La Choca, vicerrectora, tiene una discapacidad, quizás nerviosa o congénita, tal vez por algún golpe del pasado. De pelo dorado y contextura delgada, soporta el incesante tambaleo de su cabeza. Una especie de temblor que ningún especialista supo tratar. Por lo demás, está muy sana, también se le nota el paso de los años con cada cana que va poblando su pelaje criollo. Se unió a la jubilación hace poco y ahora descansa en la idílica terracita de Juanita, al lado de su mentor, mejor amigo y compinche. Ellos se miran, se huelen, se cuidan, probablemente por ese innato instinto de protección de la manada, mediante el cual, además, intercambian un lenguaje mudo, pero diáfano y sencillo, inteligible solo para quienes lo podemos entender. El Negro (o Betún) también se jubiló; las constantes labores de seguridad trastocaron su carácter tornándolo muy agresivo y terminó amenazado de muerte. Ahora, Betún disfruta de su retiro en casa de Sulma, una especie de santuario allá por el Plan Autopista, donde, según cuenta ella, llegaron muchos como él, casos muy especiales, difíciles, que “cayeron en las manos indicadas”, como dicen quienes la conocen.

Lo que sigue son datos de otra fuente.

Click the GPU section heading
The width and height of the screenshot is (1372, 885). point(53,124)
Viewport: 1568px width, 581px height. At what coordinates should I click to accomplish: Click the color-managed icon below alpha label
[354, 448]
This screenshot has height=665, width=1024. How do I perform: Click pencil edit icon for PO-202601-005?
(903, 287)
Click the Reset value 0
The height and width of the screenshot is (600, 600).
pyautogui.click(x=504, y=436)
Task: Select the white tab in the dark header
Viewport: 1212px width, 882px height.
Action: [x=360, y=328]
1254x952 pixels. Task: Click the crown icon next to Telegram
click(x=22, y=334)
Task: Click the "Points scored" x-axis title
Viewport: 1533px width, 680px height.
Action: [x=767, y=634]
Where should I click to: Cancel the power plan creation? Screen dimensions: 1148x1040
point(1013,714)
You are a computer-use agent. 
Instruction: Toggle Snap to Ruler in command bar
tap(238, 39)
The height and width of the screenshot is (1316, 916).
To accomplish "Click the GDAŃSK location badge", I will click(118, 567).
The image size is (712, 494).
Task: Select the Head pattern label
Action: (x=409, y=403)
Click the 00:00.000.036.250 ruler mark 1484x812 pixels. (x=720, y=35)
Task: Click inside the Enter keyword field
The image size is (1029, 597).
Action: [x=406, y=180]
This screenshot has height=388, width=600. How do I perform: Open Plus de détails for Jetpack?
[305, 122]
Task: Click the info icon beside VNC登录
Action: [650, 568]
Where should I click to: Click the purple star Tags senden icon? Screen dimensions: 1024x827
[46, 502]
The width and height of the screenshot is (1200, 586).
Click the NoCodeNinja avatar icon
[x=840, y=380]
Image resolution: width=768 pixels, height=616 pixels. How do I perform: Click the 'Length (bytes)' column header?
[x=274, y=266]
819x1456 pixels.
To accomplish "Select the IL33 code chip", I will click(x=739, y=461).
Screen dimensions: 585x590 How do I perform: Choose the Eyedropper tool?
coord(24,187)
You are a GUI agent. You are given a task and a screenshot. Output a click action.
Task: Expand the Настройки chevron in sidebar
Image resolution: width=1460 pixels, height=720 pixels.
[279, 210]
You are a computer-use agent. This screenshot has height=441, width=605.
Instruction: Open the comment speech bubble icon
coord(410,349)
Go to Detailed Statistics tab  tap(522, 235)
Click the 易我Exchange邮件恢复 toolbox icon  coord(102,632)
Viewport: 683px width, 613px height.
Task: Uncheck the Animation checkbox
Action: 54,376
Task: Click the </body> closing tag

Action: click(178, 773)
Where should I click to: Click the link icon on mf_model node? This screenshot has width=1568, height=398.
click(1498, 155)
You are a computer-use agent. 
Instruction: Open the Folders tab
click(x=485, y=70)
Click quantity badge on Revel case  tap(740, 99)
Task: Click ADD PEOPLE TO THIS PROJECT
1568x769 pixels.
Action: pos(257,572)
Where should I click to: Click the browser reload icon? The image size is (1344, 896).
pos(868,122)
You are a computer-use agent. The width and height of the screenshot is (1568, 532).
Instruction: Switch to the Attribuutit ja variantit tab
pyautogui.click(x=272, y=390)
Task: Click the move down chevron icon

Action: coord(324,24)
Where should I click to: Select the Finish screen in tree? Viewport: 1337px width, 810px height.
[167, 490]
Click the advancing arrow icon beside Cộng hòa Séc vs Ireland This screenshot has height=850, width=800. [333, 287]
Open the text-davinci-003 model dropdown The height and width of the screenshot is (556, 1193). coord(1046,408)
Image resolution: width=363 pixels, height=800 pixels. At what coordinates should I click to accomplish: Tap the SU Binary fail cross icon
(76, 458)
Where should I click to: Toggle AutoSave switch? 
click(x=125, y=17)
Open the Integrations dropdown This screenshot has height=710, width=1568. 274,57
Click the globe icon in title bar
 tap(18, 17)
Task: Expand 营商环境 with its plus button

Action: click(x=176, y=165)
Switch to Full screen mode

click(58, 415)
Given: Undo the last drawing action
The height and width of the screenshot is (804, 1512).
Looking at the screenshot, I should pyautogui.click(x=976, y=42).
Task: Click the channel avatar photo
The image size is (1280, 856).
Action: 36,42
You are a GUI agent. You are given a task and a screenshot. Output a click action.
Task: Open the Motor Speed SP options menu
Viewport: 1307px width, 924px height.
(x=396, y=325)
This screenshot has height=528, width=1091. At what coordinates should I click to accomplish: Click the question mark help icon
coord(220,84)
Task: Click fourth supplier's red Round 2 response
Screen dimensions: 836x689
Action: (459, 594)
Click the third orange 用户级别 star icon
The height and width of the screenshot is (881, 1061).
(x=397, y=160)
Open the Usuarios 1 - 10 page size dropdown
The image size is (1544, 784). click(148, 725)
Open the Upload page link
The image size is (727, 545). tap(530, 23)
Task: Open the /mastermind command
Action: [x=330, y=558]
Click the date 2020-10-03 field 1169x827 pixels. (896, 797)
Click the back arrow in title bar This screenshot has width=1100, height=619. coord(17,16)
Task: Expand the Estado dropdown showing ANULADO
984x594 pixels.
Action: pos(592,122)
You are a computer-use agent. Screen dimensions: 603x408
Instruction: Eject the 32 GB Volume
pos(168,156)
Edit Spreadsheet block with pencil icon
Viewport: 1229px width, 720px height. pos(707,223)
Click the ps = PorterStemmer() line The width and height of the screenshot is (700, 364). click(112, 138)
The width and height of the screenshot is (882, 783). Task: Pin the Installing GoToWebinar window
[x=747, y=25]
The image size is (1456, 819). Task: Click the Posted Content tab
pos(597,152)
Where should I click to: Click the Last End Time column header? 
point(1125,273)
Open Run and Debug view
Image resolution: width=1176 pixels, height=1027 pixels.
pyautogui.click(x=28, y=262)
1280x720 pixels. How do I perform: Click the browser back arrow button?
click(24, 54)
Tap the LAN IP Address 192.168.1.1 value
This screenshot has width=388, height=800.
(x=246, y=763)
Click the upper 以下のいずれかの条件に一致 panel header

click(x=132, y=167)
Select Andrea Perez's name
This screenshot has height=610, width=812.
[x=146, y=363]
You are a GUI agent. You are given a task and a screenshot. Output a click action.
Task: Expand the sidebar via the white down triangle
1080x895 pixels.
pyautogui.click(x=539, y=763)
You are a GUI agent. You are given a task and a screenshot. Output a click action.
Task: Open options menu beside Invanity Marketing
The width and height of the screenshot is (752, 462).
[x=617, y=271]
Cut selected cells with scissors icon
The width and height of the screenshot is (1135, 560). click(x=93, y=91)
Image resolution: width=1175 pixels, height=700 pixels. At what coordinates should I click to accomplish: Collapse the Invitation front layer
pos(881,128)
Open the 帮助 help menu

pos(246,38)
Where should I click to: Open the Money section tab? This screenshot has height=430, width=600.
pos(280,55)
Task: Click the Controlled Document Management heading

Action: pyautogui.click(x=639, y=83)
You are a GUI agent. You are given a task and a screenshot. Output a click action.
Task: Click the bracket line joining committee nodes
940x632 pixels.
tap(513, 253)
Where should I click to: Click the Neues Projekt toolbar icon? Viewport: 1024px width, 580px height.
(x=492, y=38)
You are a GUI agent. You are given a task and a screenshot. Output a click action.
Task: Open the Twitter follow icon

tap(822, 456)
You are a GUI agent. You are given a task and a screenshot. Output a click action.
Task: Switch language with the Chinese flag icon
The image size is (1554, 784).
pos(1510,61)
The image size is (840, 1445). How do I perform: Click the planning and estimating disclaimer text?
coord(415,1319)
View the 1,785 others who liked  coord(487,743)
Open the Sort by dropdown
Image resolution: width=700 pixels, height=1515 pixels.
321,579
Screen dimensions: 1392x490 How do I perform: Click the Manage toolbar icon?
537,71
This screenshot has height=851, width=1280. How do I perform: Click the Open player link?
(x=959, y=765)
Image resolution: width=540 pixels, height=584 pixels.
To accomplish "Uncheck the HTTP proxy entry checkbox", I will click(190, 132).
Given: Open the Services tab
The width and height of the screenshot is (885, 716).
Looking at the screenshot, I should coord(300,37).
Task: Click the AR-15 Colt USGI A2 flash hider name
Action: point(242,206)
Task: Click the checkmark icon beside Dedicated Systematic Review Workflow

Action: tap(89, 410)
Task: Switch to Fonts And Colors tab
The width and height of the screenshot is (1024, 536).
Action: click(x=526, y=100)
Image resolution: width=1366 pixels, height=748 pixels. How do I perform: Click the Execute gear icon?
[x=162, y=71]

La oficina de Sulma es pequeña, frente a su escritorio, bajo un inmenso arcoíris de empastados, don Fulo, otro gigante bueno color café, toma su receso recostado sobre un mullido colchoncillo. Cual dos tintas canicas de ébano, sus enormes ojos brillan al ver entrar a su compañera y amiga. Ella saca amorosamente de su cartera un gran tupper con sopa de arrocillo con verduras, hueso rojo y menudencias de pollo. Está tibia. Con ella alimentará a cuanto fiel compañero peludo se le cruce. Al momento de servir un poco, descarga sobre otro plato una porción de croquetas y aumenta agua en otro más, todo lo hace como si de atender al hijo mismo se tratase; en tanto, conversa con su compañero de trabajo. Él le cuenta sobre sus exhaustivas rondas de seguridad al lado de los guardias y ella sobre algún trámite pendiente con el Internado de Medicina. “Ya hay que pagar a los internos y a los auxiliares, ¡hay que apresurarse, Fulito!”, le dice ajetreada, y, volviendo al mudo idioma, él mueve la cola y se dispone a almorzar. Don Fulo es el único que queda del valeroso equipo de cuatro que, aunque algunas veces tenía sus propias disputas, siempre supo velar por la Autonomía Universitaria y defender sus bases a la cabeza de Galo, rector emérito de la Universidad Mayor de San Andrés, para muchos el mejor perro universitario de todos los tiempos.